The overall goal of this research is to predict tensile strength as a function of viscoelastic properties. The specific objective was to explore the role of viscoelastic contact area to predict tensile strength of Microcrystalline Cellulose (MCC) and acetaminophen (APAP) mixtures. Powders used for experiments were composed of 0, 25 and 50% APAP (rest MCC PH200). Magnesium stearate (0.5%) and Silicon Dioxide (0.2%) were used as lubricant and flow aide respectively. Moisture content of each drug composition corresponded to 40 and 70% RH. The powders were compressed in a Uniaxial testing machine at a punch velocities of 2 mm/min to final pressures in the range of 12.5 to 85 MPa. The diametral tensile strength was measured based on breakage force at 2 mm/min. The compaction response and stress relaxation of the uniaxial compact so formed were measured on the same machine. The small deformation contact area was calculated using equation by Lum and Duncan-Hewitt (1999) by using the median particle size of MCC, compaction and relaxation properties. The stress relaxation response was found to fit well to Maxwell model with two Maxwell elements and a spring in parallel (R²>0.99). The compaction curves were modeled using an exponential model (R²>0.99). It was found that stress relaxation and compaction parameters and hence the contact area, depended on the APAP composition, moisture content and on compact pressure. The viscoelastic contact area and final compact tensile strength were found to increase with increasing compaction pressure, moisture content and MCC. A unified model that expresses the compact tensile strength as a function of viscoelastic contact area was successfully developed. Thus, viscoelastic properties, which are dependent on important raw material properties and process variables, were incorporated in predicting the tensile strength of pharmaceutical compacts.

References:

1. Nokhodchi, A., Ford, J., Rowe, P. and Rubinstein, M. The effects of compression rate and force on the compaction properties of different viscosity grades of hydroxypropylmethylcellulose 2208. International Journal of Pharmaceutics 129 (1996) 21-31
2. Almaya, A. and Aburb, A. Effect of Particle Size on Compaction of Materials with Different Deformation Mechanisms with and without Lubricants. AAPS Pharm Sci Tech, 9 (2), 414-418.
3. Narayan, P and Hancock, B. The influence of particle size on the surface roughness of pharmaceutical excipient compacts. Materials Science and Engineering A 407 (2005) 226–233.

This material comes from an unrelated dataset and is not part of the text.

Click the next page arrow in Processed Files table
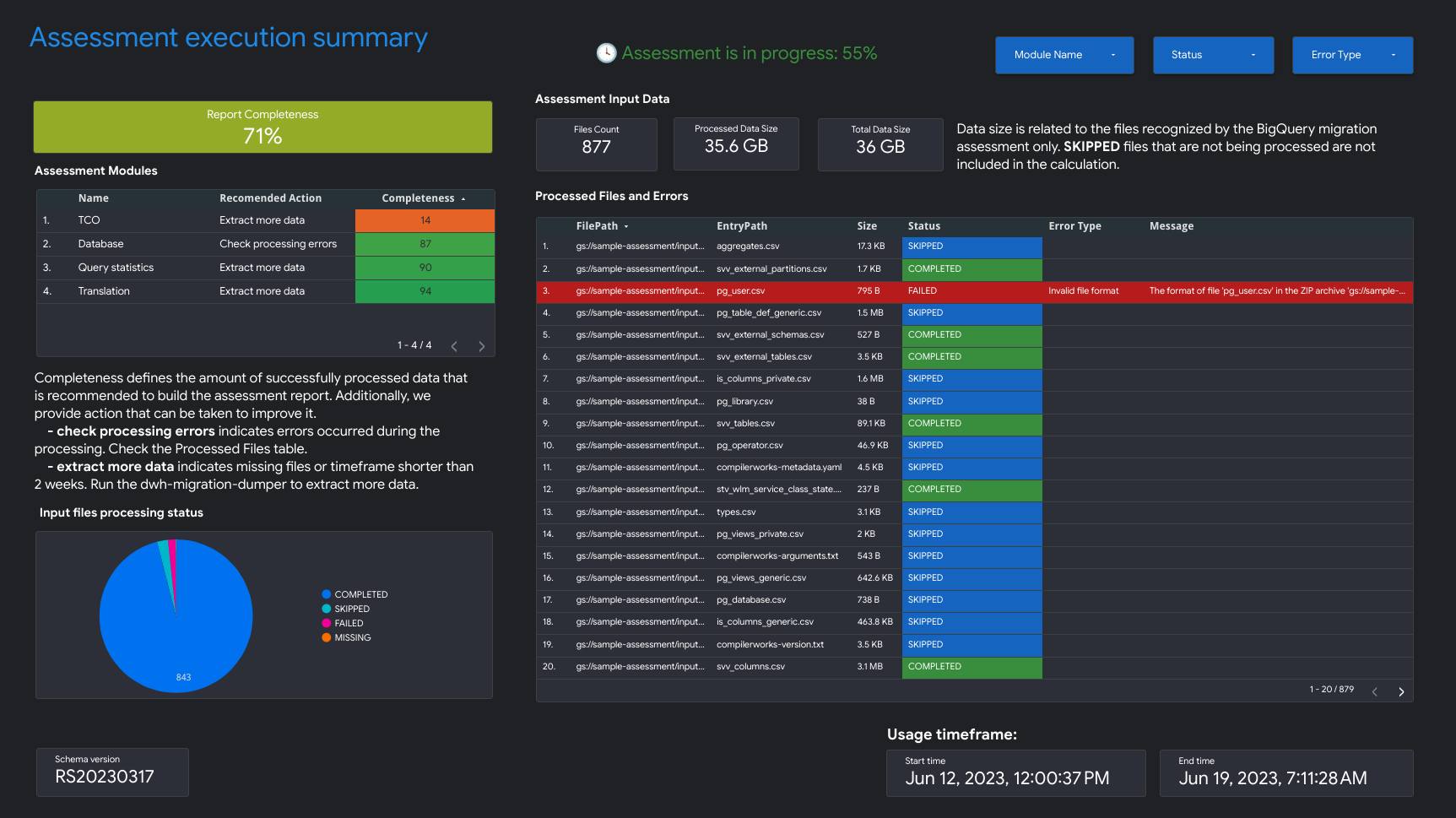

4. Sebhatu, T. and Alderborn, G. Relationships between the effective interparticulate contact area and the tensile strength of tablets of amorphous and crystalline lactose of varying particle size. European Journal of Pharmaceutical Sciences 8 (1999) 235 –242
5. Hiestand, E. Principles, tenets and notions of tablet bonding and measurements of strength. European Journal of Pharmaceutics and Biopharmaceutics 44 (1997a) 229- 242
6. Hiestand, E. Mechanical Properties of Compacts and Particles that Control Tableting. Journal of Pharmaceutical Sciences 86(9) (1997b) 985-990.
7. Lum, S. K. and Duncan-Hewitt, W.C. (1999). Powder Densification. 1. Particle-Particle Basis for Incorporation of Viscoelastic Material Properties. Journal of Pharmaceutical Sciences 88(2): 261-276.